You are viewing a plain text version of this content. The canonical link for it is here.
Posted to users@kafka.apache.org by "Sybrandy, Casey" <Ca...@Six3Systems.com> on 2013/07/18 17:55:09 UTC

Duplicate Messages on the Consumer

Hello,

We recently started seeing duplicate messages appearing at our consumers.  Thankfully, the database is set up so that we don't store the dupes, but it is annoying.  It's not every message, only about 1% of them.  We are running 0.7.0 for the broker with Zookeeper 3.3.4 from Cloudera and 0.7.0 for the producer and consumer.  We tried upgrading the consumer to 0.7.2 to see if that worked, but we're still seeing the dupes.  Do we have to upgrade the broker as well to resolve this?  Is there something we can check to see what's going on because we're not seeing anything unusual in the logs.  I suspected that there may be significant rebalancing, but that does not appear to be the case at all.

Casey Sybrandy


Re: Duplicate Messages on the Consumer

Posted by Jun Rao <ju...@gmail.com>.
In 0.7.x, if the messages are compressed, there could be duplicated
messages during consumer rebalance. This is because we can only checkpoint
consumer offset at the compressed unit boundary. You may want to see if you
have unnecessary rebalances (see
https://cwiki.apache.org/confluence/display/KAFKA/FAQ#FAQ-Whyaretheremanyrebalancesinmyconsumerlog%3F).
In 0.8, there won't be duplicated messages even when compression is enabled.

Thanks,

Jun


On Fri, Jul 19, 2013 at 1:16 PM, Sybrandy, Casey <
Casey.Sybrandy@six3systems.com> wrote:

> Hello,
>
> No, we couldn't check the broker logs because the data is obfuscated, so
> we can't just look at the files and tell.  It looks like our dev system may
> be experiencing the same issue, so I did turn of the obfuscation and we'll
> monitor it.  However, on our production system where we were seeing the
> errors more often, appears to have had zookeeper misconfigured, so we're
> thinking that may be the issue.
>
> Casey
>
> -----Original Message-----
> From: Philip O'Toole [mailto:philip@loggly.com]
> Sent: Thursday, July 18, 2013 3:29 PM
> To: users@kafka.apache.org
> Cc: kafka-users@incubator.apache.org
> Subject: Re: Duplicate Messages on the Consumer
>
> Have you actually examined the Kafka files on disk, to make sure those
> dupes are really there?

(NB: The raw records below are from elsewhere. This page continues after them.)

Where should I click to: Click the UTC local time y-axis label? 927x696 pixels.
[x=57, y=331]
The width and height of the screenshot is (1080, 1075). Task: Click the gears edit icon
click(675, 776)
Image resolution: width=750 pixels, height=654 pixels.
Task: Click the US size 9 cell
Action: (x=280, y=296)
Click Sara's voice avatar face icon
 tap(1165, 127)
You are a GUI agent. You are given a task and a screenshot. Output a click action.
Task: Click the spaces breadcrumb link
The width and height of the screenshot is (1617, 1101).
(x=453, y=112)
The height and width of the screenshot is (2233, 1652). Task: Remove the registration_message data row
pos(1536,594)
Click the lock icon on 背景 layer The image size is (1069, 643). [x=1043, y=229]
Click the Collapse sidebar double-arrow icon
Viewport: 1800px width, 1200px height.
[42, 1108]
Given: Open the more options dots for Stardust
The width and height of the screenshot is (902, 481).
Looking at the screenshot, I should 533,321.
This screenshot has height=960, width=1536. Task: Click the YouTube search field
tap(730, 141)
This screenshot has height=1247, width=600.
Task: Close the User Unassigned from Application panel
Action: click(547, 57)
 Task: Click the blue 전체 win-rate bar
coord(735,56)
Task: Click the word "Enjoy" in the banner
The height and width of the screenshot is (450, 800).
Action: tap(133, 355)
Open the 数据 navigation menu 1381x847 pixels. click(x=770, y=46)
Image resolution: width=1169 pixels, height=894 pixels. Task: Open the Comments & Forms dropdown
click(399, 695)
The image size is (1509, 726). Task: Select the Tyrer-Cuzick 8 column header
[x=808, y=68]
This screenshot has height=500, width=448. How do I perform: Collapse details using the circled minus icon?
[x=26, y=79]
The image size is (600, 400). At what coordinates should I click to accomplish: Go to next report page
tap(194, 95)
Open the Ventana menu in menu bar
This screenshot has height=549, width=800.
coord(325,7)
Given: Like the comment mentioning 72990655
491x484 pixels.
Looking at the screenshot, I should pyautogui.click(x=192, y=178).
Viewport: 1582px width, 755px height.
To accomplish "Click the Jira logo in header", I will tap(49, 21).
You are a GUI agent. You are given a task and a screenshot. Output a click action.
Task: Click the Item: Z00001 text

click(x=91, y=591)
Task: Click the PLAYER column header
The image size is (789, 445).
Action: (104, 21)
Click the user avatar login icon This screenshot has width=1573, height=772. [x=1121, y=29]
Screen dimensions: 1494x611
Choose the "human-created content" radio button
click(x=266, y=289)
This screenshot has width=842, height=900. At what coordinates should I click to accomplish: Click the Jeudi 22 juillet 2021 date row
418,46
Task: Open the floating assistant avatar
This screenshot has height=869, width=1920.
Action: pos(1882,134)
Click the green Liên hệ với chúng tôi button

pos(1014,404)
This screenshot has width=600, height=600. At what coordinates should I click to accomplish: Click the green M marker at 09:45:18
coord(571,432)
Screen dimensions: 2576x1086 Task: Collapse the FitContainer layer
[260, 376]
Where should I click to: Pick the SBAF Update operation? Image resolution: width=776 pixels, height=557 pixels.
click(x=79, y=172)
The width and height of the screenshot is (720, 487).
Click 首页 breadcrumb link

Or is this a case of reading the same message more
> than once?
>
> Philip
>
> On Thu, Jul 18, 2013 at 8:55 AM, Sybrandy, Casey <
> Casey.Sybrandy@six3systems.com> wrote:
> > Hello,
> >
> > We recently started seeing duplicate messages appearing at our
> consumers.  Thankfully, the database is set up so that we don't store the
> dupes, but it is annoying.  It's not every message, only about 1% of them.
>  We are running 0.7.0 for the broker with Zookeeper 3.3.4 from Cloudera and
> 0.7.0 for the producer and consumer.  We tried upgrading the consumer to
> 0.7.2 to see if that worked, but we're still seeing the dupes.  Do we have
> to upgrade the broker as well to resolve this?  Is there something we can
> check to see what's going on because we're not seeing anything unusual in
> the logs.  I suspected that there may be significant rebalancing, but that
> does not appear to be the case at all.
> >
> > Casey Sybrandy
> >
>

RE: Duplicate Messages on the Consumer

Posted by "Sybrandy, Casey" <Ca...@Six3Systems.com>.
Hello,

No, we couldn't check the broker logs because the data is obfuscated, so we can't just look at the files and tell.  It looks like our dev system may be experiencing the same issue, so I did turn of the obfuscation and we'll monitor it.  However, on our production system where we were seeing the errors more often, appears to have had zookeeper misconfigured, so we're thinking that may be the issue.

Casey

-----Original Message-----
From: Philip O'Toole [mailto:philip@loggly.com] 
Sent: Thursday, July 18, 2013 3:29 PM
To: users@kafka.apache.org
Cc: kafka-users@incubator.apache.org
Subject: Re: Duplicate Messages on the Consumer

Have you actually examined the Kafka files on disk, to make sure those dupes are really there? Or is this a case of reading the same message more than once?

Philip

On Thu, Jul 18, 2013 at 8:55 AM, Sybrandy, Casey <Ca...@six3systems.com> wrote:
> Hello,
>
> We recently started seeing duplicate messages appearing at our consumers.  Thankfully, the database is set up so that we don't store the dupes, but it is annoying.  It's not every message, only about 1% of them.  We are running 0.7.0 for the broker with Zookeeper 3.3.4 from Cloudera and 0.7.0 for the producer and consumer.  We tried upgrading the consumer to 0.7.2 to see if that worked, but we're still seeing the dupes.  Do we have to upgrade the broker as well to resolve this?  Is there something we can check to see what's going on because we're not seeing anything unusual in the logs.  I suspected that there may be significant rebalancing, but that does not appear to be the case at all.
>
> Casey Sybrandy
>

Re: Duplicate Messages on the Consumer

Posted by Philip O'Toole <ph...@loggly.com>.
Have you actually examined the Kafka files on disk, to make sure those
dupes are really there? Or is this a case of reading the same message
more than once?

Philip

On Thu, Jul 18, 2013 at 8:55 AM, Sybrandy, Casey
<Ca...@six3systems.com> wrote:
> Hello,
>
> We recently started seeing duplicate messages appearing at our consumers.  Thankfully, the database is set up so that we don't store the dupes, but it is annoying.  It's not every message, only about 1% of them.  We are running 0.7.0 for the broker with Zookeeper 3.3.4 from Cloudera and 0.7.0 for the producer and consumer.  We tried upgrading the consumer to 0.7.2 to see if that worked, but we're still seeing the dupes.  Do we have to upgrade the broker as well to resolve this?  Is there something we can check to see what's going on because we're not seeing anything unusual in the logs.  I suspected that there may be significant rebalancing, but that does not appear to be the case at all.
>
> Casey Sybrandy
>